Dinner Tonight: Meatless Pozole Verde (Hominy Soup) Recipe
- 1 fifteen-ounce can hominy
- 1 cup raw hulled pumpkin seeds
- 2 serrano chiles, stemmed, seeded and chopped
- 1/2 pound tomatillos, husk removed and chopped
- 2 tablespoons chopped white onion
- 1/4 cup chicken stock
- 1/2 tablespoon olive oil
- 1 teaspoon salt
- 3 radishes, greens removed and thinly sliced
- 2 teaspoons dried oregano
- 2 limes, cut into wedges
- Dump the pumpkin seeds into a large skillet over medium high heat. Cook, stirring occasionally until seeds are lightly browned. Remove and let cool for a minute. Then grind in a food processor or blender. Set aside.
- Toss the tomatillos and salt into a pot. Cover with water by an inch. Bring to a boil, and then simmer for 10 minutes. Drain the tomatillos and transfer to a food processor. Add the serrano chiles, onion, and stock to the food processor. Process until smooth.
- Heat the olive oil in a large skillet over medium high heat. When hot, carefully pour in the tomatillo mixture. Sprinkle in the ground pumpkin seeds. Stir constantly until mixture has thickened, around 7 minutes.

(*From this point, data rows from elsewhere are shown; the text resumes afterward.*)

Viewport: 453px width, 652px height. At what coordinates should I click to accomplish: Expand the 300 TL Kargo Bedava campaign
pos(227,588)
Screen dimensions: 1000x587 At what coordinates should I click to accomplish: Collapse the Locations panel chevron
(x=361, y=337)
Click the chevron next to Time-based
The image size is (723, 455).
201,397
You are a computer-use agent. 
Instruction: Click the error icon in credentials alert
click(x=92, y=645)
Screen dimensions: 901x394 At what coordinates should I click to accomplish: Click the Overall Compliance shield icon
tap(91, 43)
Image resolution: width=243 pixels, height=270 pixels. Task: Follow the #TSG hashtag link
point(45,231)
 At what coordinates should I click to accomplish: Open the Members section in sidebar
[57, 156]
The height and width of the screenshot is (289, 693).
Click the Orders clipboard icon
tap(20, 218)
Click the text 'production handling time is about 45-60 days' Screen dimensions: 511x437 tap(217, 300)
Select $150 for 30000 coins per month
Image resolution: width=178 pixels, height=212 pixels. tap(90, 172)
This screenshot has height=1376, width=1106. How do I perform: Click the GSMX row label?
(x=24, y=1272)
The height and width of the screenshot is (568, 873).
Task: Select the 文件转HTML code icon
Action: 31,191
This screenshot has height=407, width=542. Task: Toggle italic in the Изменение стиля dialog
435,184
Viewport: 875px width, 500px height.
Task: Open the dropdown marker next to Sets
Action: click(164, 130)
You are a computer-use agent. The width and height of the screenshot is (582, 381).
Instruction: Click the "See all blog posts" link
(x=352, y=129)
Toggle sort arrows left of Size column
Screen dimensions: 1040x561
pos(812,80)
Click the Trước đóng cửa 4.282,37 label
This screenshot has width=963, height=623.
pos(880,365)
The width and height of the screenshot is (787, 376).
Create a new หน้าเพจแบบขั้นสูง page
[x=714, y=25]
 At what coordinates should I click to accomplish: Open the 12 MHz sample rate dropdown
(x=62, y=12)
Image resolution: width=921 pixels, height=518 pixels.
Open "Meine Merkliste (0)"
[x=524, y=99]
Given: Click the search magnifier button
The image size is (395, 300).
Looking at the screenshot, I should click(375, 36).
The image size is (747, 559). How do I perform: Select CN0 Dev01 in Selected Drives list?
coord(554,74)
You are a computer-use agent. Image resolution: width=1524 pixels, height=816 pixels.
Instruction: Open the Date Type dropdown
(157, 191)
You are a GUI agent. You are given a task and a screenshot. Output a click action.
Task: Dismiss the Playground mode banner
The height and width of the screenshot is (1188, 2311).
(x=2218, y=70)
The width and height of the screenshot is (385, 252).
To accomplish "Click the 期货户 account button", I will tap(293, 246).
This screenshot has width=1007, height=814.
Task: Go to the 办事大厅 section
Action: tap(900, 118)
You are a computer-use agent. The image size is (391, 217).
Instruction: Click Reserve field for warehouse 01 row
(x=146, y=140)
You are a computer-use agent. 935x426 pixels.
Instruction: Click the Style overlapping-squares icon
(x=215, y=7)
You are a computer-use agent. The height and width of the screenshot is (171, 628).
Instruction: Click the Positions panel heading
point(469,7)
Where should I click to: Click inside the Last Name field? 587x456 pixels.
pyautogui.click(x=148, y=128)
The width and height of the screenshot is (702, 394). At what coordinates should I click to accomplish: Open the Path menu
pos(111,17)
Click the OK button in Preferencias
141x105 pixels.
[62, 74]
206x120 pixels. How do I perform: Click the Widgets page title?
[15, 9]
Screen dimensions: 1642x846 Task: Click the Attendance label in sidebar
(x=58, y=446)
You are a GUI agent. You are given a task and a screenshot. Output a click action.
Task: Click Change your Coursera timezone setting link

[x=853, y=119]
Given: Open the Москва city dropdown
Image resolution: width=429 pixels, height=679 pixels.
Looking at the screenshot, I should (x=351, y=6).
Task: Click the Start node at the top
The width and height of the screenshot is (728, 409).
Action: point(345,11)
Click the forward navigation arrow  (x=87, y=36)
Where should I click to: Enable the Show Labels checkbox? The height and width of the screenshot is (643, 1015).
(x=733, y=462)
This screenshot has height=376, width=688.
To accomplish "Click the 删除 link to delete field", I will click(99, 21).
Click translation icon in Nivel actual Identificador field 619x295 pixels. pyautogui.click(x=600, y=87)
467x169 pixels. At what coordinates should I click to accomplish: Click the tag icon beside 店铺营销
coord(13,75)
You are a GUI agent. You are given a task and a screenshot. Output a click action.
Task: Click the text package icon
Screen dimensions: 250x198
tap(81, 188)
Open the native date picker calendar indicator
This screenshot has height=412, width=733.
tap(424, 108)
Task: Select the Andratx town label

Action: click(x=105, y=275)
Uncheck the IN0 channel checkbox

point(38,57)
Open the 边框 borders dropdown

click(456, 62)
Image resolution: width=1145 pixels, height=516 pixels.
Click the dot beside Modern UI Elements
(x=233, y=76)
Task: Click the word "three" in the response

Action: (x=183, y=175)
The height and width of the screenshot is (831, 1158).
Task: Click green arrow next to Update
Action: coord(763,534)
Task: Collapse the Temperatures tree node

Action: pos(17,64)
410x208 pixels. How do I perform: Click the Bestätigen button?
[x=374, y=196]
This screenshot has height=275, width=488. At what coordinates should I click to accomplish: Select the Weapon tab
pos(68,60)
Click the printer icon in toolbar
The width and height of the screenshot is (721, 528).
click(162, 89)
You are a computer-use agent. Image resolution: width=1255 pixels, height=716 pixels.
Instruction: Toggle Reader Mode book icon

- Transfer the tomatillo mixture to a large pot, and add the hominy along with its liquid. Bring to a boil and then let simmer for 30 minutes.
- When done, ladle into bowl, season with salt to taste and top with radishes, a sprinkling of oregano, and a squeeze of lime juice.
fifteenounce can hominy, pumpkin seeds, serrano chiles, white onion, chicken stock, olive oil, salt, radishes, oregano
Taken from www.seriouseats.com/recipes/2008/12/dinner-tonight-meatless-pozole-verde-hominy-soup-recipe.html (may not work)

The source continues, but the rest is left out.